**Страница**
• • • • •

Герой, идейность, мастерство
1
Грандиозные планы по революционному преобразованию экономической структуры страны и общественных отношений, начертанные партией в документах и решениях XXVII съезда КПСС и призванные ускорить научно-технический прогресс, повысить социальную активность трудящихся, укрепить демократические начала в жизни нашего общества, рождают живительное чувство оптимизма, которое ярко окрашивает все помыслы мастеров литературного дела. Пафос обновления, проникающий в самые глубинные ячейки общественного организма, естественно, все шире захватывает сегодня литературно-творческие силы страны. Об этом свидетельствуют прошедшие республиканские писательские съезды. Весомо и впечатляюще прозвучал голос писателей в поддержку новаторских начинаний партии, которые и от самого литературного творчества требуют всепроникающего новаторского духа.

• • • • •

**Фрагмент набора данных**
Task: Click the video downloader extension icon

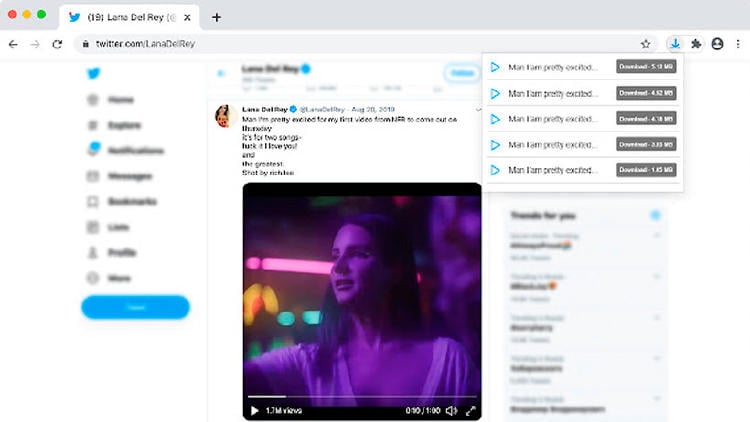Action: (675, 44)
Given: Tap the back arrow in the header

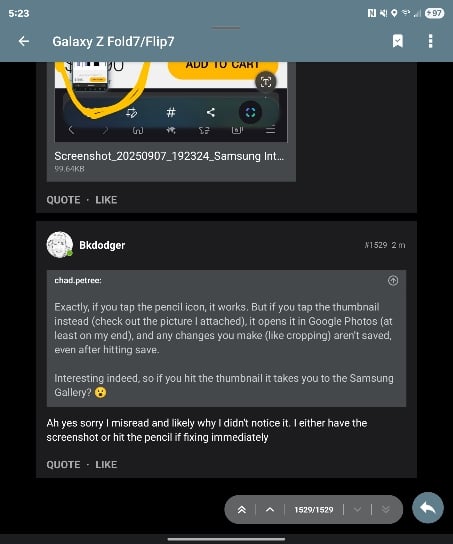Looking at the screenshot, I should [24, 41].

• • • • •

**Описание задания**
Продолжите статью о задачах литературы после XXVII съезда КПСС, начав сразу после её последнего предложения.

**Ответ на задание**
Партия направляет деятельность художников слова на еще более плодотворное укрепление их связей с жизнью народа. Это требование четко сформулировано в Новой редакции Программы КПСС. А быть с народом – значит сегодня войти всей сутью души, ума и таланта в атмосферу решительных изменений, касающихся всех сфер народного бытия, – изменений экономических, технических, социально-психологических и нравственно-духовных.
Сблизиться с жизнью, средствами искусства раскрыть сложные, противоречивые процессы, которые в ней происходят, дать глубокие художественные обобщения – это задача не кампанейского характера, а жизненная необходимость, условие дальнейшего плодотворного развития советской литературы. И если судить об ее успехах и достижениях за последние годы и о ее перспективах, возможностях по требовательным критериям современности, то одним из таких важнейших критериев должен стать вопрос о том, насколько отчетливо она предчувствовала необходимость перемен, приходящих в жизнь сегодня. Подлинные художники, всегда чуткие к потребностям общественного развития, несомненно должны были отразить в своем творчестве те социальные ситуации и конфликты, те противоречия в современном состоянии общества, о которых прямо и откровенно говорят ныне партия, решения ее XXVII съезда.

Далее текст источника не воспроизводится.